Venturi’s view is that “everything is interconnected”, and his interdisciplinary nature is a reflection of fashion in itself. “Fashion is a complete discipline that includes human, social and industrial aspects,” he teaches – making sure that Polimoda adapts to these changing conditions while he is at the helm. Polimoda is about working past fashion stereotypes, teaching the value of hard graft and the reality of working in the industry. “To study fashion,” Venturi observes, “means to get to know yourself and others: to understand how the world works and, possibly, to be able to say how the world should be.” Ultimately, “Fashion is about change, and change needs educated leaders” – so here’s how to learn from them.

How would you describe what Polimoda is?

Danilo Venturi: Polimoda is a fashion school that provides undergraduate, postgraduate and short courses in four areas: Fashion Design, Fashion Business, Art Direction and Design Management. Polimoda is located in Florence, has a visionary character and a strong connection with the industry, which ultimately makes this school a unique experience for those who attend it.

How would somebody go about getting into Polimoda? What do you look for?

Danilo Venturi: We try to orient each student to the appropriate course by understanding what the student can excel in. Call it ‘talent’ or at least ‘a talent’, backed with a certain amount of attitude and determination. On the other hand, attitude and determination without any talent would bring only to glamour and stardom, which is the opposite of what Polimoda is about.

How do you nurture new talents?

Danilo Venturi: First, we give them hard skills, a specific know-how, hands-on. Second, we give them soft skills, they have to understand who they are and ‘become what they are’. Third, there is an internship, a competition or an incubation program. At some point, they must accept a challenge and work very hard to succeed.

Fashion can seem like an intimidating industry to break into – what’s the best advice for someone who wants to study and work in fashion?

Danilo Venturi: What we saw in The Devil Wears Prada is all true, but now fashion is undergoing a mutation – what we need is humanity, empathy, fresh ideas and collaboration.
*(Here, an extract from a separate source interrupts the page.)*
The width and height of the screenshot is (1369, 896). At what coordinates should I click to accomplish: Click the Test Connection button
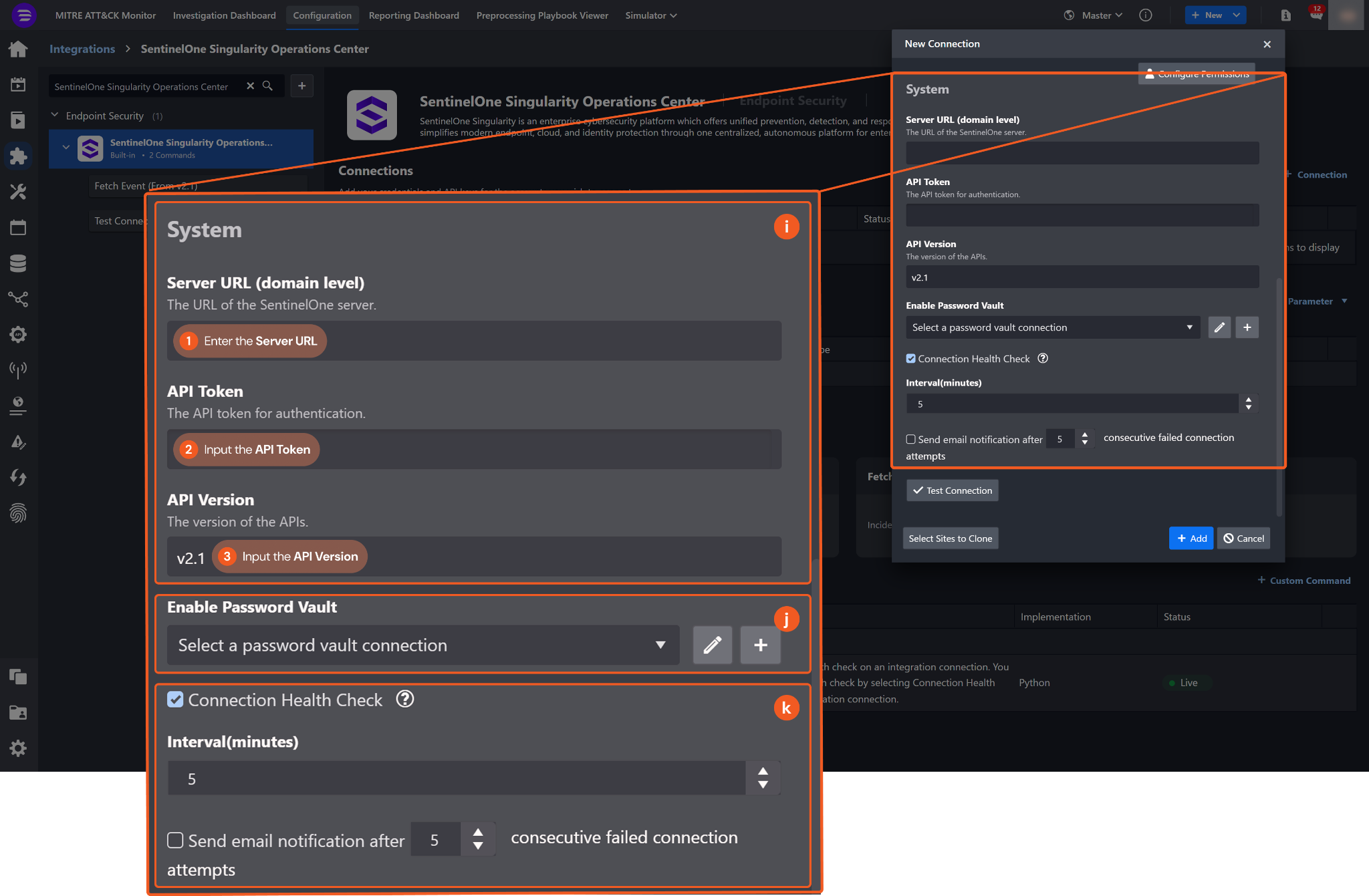point(952,490)
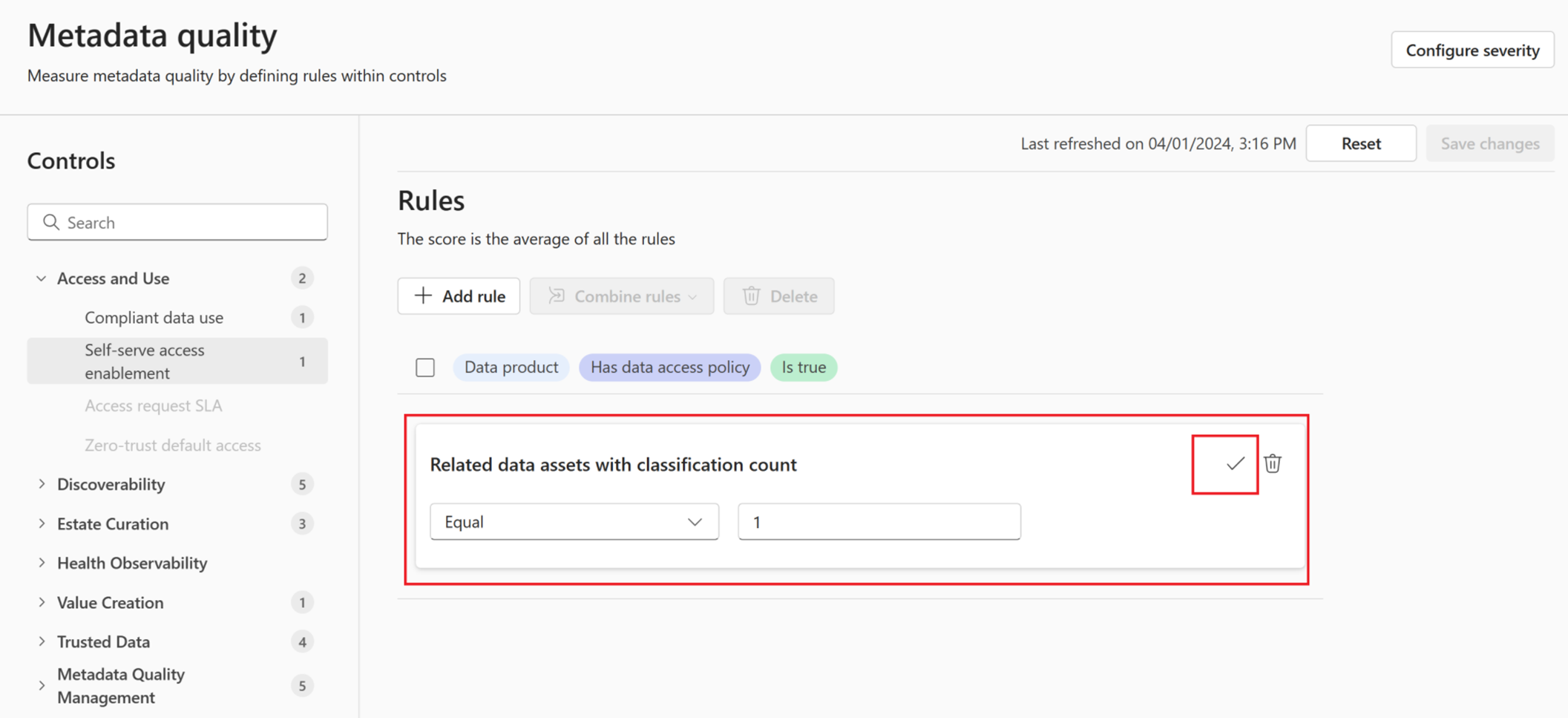1568x718 pixels.
Task: Collapse the Access and Use section
Action: tap(41, 278)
Therefore my advice is: be yourself, work hard, respect others, go straight on your way and never compromise your integrity. If you can add value, you will be recognised.

“My advice is: be yourself, work hard, respect others, go straight on your way and never compromise your integrity. If you can add value, you will be recognised” – Danilo Venturi

What’s it like teaching something as subjective and ever-changing as fashion?

Danilo Venturi: You cannot take the subjective side of fashion away, otherwise you will end up also eliminating the clash of visions, passion and magic. If we remove subjectivity in the creation of a dress as well as in shaping a brand identity, what you get is only a sad product. When you teach, you are able to give your opinion beyond facts, be open to debate and simply, be honest.

You’ve also been a DJ before, how the worlds of fashion and music crossover?

Danilo Venturi: Well, the creative process is the same, whether it’s about authorship or sampling. Then, in both fields, you have a quotient of styling and performance. It’s not by chance that some musicians became icons thanks to their ability to interpret the aesthetics of their time. But the strongest link is intangible and sensory: when an album or a collection gives you goosebumps…

What’s the most important lesson to learn in fashion?

Danilo Venturi: Fashion is the most important thing and also the most useless. We think we are at the centre of the world but then, when we fly over a city, we all look like ants. Fashion is about the human race, which has not changed since the primitive ages and ancient mythology. Maybe more than ants we are well-dressed monkeys who just want to survive and reproduce ourselves.